Exercise materials section start
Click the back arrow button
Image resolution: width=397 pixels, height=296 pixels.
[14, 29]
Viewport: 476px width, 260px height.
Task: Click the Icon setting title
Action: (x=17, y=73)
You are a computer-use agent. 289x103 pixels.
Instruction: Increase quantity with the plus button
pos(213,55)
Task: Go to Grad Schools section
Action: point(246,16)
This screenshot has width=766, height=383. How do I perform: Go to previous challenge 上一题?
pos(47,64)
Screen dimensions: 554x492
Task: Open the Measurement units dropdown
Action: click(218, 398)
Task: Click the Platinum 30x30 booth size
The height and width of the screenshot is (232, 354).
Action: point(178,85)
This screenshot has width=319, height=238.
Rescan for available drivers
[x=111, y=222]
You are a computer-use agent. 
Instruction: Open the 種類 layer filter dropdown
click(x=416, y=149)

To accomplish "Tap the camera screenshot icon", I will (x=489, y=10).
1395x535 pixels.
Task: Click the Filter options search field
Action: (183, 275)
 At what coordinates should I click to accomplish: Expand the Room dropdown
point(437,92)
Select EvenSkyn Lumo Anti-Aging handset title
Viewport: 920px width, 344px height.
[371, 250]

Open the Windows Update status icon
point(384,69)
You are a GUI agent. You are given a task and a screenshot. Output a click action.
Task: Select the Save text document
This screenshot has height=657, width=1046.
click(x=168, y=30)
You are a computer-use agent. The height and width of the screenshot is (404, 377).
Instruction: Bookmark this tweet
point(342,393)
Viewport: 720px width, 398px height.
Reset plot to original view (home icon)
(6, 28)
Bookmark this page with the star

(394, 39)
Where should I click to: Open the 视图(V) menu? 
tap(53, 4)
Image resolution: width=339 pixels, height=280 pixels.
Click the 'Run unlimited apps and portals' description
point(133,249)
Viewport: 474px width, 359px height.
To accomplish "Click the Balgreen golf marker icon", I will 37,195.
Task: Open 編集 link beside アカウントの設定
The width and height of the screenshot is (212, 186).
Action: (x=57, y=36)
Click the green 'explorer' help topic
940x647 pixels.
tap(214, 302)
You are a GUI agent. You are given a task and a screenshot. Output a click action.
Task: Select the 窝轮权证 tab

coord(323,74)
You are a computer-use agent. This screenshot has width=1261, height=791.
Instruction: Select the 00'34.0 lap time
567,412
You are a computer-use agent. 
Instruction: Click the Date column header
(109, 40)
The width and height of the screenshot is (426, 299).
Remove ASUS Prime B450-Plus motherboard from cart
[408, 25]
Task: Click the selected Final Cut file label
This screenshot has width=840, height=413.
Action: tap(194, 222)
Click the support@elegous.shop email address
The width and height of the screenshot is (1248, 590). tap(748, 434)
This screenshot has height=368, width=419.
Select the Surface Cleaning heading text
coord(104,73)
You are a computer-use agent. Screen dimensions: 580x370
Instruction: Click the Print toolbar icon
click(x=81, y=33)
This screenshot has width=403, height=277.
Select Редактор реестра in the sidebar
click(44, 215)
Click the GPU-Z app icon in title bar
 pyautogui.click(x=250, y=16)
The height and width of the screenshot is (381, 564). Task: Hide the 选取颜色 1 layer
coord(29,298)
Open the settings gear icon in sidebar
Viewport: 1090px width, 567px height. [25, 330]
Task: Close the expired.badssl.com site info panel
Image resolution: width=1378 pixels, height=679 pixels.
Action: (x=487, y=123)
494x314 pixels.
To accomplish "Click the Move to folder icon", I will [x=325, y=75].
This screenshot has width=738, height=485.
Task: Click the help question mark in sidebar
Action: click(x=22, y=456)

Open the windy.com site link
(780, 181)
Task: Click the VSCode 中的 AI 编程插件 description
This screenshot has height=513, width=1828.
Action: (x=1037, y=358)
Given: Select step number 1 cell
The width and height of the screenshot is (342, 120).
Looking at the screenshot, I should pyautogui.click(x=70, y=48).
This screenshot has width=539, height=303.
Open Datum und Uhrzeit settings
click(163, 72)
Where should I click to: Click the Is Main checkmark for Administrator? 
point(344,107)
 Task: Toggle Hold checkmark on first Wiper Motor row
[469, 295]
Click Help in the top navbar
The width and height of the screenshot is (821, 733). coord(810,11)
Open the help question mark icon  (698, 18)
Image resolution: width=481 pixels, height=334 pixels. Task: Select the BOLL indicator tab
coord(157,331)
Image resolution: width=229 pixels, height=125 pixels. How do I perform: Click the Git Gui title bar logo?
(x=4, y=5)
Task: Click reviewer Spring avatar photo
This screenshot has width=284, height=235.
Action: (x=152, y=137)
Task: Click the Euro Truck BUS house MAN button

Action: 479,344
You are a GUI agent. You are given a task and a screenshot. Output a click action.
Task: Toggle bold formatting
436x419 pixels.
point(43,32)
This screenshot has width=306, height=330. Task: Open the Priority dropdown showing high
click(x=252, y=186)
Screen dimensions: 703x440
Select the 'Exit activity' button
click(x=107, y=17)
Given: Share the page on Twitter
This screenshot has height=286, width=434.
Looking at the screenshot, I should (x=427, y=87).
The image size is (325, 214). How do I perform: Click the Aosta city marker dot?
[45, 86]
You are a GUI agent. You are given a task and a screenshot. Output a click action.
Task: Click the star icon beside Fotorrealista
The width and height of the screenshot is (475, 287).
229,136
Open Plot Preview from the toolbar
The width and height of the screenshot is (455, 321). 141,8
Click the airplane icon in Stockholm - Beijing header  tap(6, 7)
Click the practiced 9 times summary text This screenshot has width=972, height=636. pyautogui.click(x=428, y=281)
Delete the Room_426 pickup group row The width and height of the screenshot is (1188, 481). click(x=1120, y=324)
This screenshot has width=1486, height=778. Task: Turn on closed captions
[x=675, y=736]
Exercise materials section end
* [Your instructions] Write out every entry exactly as given.

* [Task result]
Click the back arrow button
Image resolution: width=397 pixels, height=296 pixels.
[14, 29]
Viewport: 476px width, 260px height.
Task: Click the Icon setting title
Action: (x=17, y=73)
You are a computer-use agent. 289x103 pixels.
Instruction: Increase quantity with the plus button
pos(213,55)
Task: Go to Grad Schools section
Action: point(246,16)
This screenshot has width=766, height=383. How do I perform: Go to previous challenge 上一题?
pos(47,64)
Screen dimensions: 554x492
Task: Open the Measurement units dropdown
Action: click(218, 398)
Task: Click the Platinum 30x30 booth size
The height and width of the screenshot is (232, 354).
Action: point(178,85)
This screenshot has width=319, height=238.
Rescan for available drivers
[x=111, y=222]
You are a computer-use agent. 
Instruction: Open the 種類 layer filter dropdown
click(x=416, y=149)

To accomplish "Tap the camera screenshot icon", I will (x=489, y=10).
1395x535 pixels.
Task: Click the Filter options search field
Action: (183, 275)
 At what coordinates should I click to accomplish: Expand the Room dropdown
point(437,92)
Select EvenSkyn Lumo Anti-Aging handset title
Viewport: 920px width, 344px height.
[371, 250]

Open the Windows Update status icon
point(384,69)
You are a GUI agent. You are given a task and a screenshot. Output a click action.
Task: Select the Save text document
This screenshot has height=657, width=1046.
click(x=168, y=30)
You are a computer-use agent. The height and width of the screenshot is (404, 377).
Instruction: Bookmark this tweet
point(342,393)
Viewport: 720px width, 398px height.
Reset plot to original view (home icon)
(6, 28)
Bookmark this page with the star

(394, 39)
Where should I click to: Open the 视图(V) menu? 
tap(53, 4)
Image resolution: width=339 pixels, height=280 pixels.
Click the 'Run unlimited apps and portals' description
point(133,249)
Viewport: 474px width, 359px height.
To accomplish "Click the Balgreen golf marker icon", I will 37,195.
Task: Open 編集 link beside アカウントの設定
The width and height of the screenshot is (212, 186).
Action: (x=57, y=36)
Click the green 'explorer' help topic
940x647 pixels.
tap(214, 302)
You are a GUI agent. You are given a task and a screenshot. Output a click action.
Task: Select the 窝轮权证 tab

coord(323,74)
You are a computer-use agent. This screenshot has width=1261, height=791.
Instruction: Select the 00'34.0 lap time
567,412
You are a computer-use agent. 
Instruction: Click the Date column header
(109, 40)
The width and height of the screenshot is (426, 299).
Remove ASUS Prime B450-Plus motherboard from cart
[408, 25]
Task: Click the selected Final Cut file label
This screenshot has width=840, height=413.
Action: tap(194, 222)
Click the support@elegous.shop email address
The width and height of the screenshot is (1248, 590). tap(748, 434)
This screenshot has height=368, width=419.
Select the Surface Cleaning heading text
coord(104,73)
You are a computer-use agent. Screen dimensions: 580x370
Instruction: Click the Print toolbar icon
click(x=81, y=33)
This screenshot has width=403, height=277.
Select Редактор реестра in the sidebar
click(44, 215)
Click the GPU-Z app icon in title bar
 pyautogui.click(x=250, y=16)
The height and width of the screenshot is (381, 564). Task: Hide the 选取颜色 1 layer
coord(29,298)
Open the settings gear icon in sidebar
Viewport: 1090px width, 567px height. [25, 330]
Task: Close the expired.badssl.com site info panel
Image resolution: width=1378 pixels, height=679 pixels.
Action: (x=487, y=123)
494x314 pixels.
To accomplish "Click the Move to folder icon", I will [x=325, y=75].
This screenshot has width=738, height=485.
Task: Click the help question mark in sidebar
Action: click(x=22, y=456)

Open the windy.com site link
(780, 181)
Task: Click the VSCode 中的 AI 编程插件 description
This screenshot has height=513, width=1828.
Action: (x=1037, y=358)
Given: Select step number 1 cell
The width and height of the screenshot is (342, 120).
Looking at the screenshot, I should pyautogui.click(x=70, y=48).
This screenshot has width=539, height=303.
Open Datum und Uhrzeit settings
click(163, 72)
Where should I click to: Click the Is Main checkmark for Administrator? 
point(344,107)
 Task: Toggle Hold checkmark on first Wiper Motor row
[469, 295]
Click Help in the top navbar
The width and height of the screenshot is (821, 733). coord(810,11)
Open the help question mark icon  (698, 18)
Image resolution: width=481 pixels, height=334 pixels. Task: Select the BOLL indicator tab
coord(157,331)
Image resolution: width=229 pixels, height=125 pixels. How do I perform: Click the Git Gui title bar logo?
(x=4, y=5)
Task: Click reviewer Spring avatar photo
This screenshot has width=284, height=235.
Action: (x=152, y=137)
Task: Click the Euro Truck BUS house MAN button

Action: 479,344
You are a GUI agent. You are given a task and a screenshot. Output a click action.
Task: Toggle bold formatting
436x419 pixels.
point(43,32)
This screenshot has width=306, height=330. Task: Open the Priority dropdown showing high
click(x=252, y=186)
Screen dimensions: 703x440
Select the 'Exit activity' button
click(x=107, y=17)
Given: Share the page on Twitter
This screenshot has height=286, width=434.
Looking at the screenshot, I should (x=427, y=87).
The image size is (325, 214). How do I perform: Click the Aosta city marker dot?
[45, 86]
You are a GUI agent. You are given a task and a screenshot. Output a click action.
Task: Click the star icon beside Fotorrealista
The width and height of the screenshot is (475, 287).
229,136
Open Plot Preview from the toolbar
The width and height of the screenshot is (455, 321). 141,8
Click the airplane icon in Stockholm - Beijing header  tap(6, 7)
Click the practiced 9 times summary text This screenshot has width=972, height=636. pyautogui.click(x=428, y=281)
Delete the Room_426 pickup group row The width and height of the screenshot is (1188, 481). click(x=1120, y=324)
This screenshot has width=1486, height=778. Task: Turn on closed captions
[x=675, y=736]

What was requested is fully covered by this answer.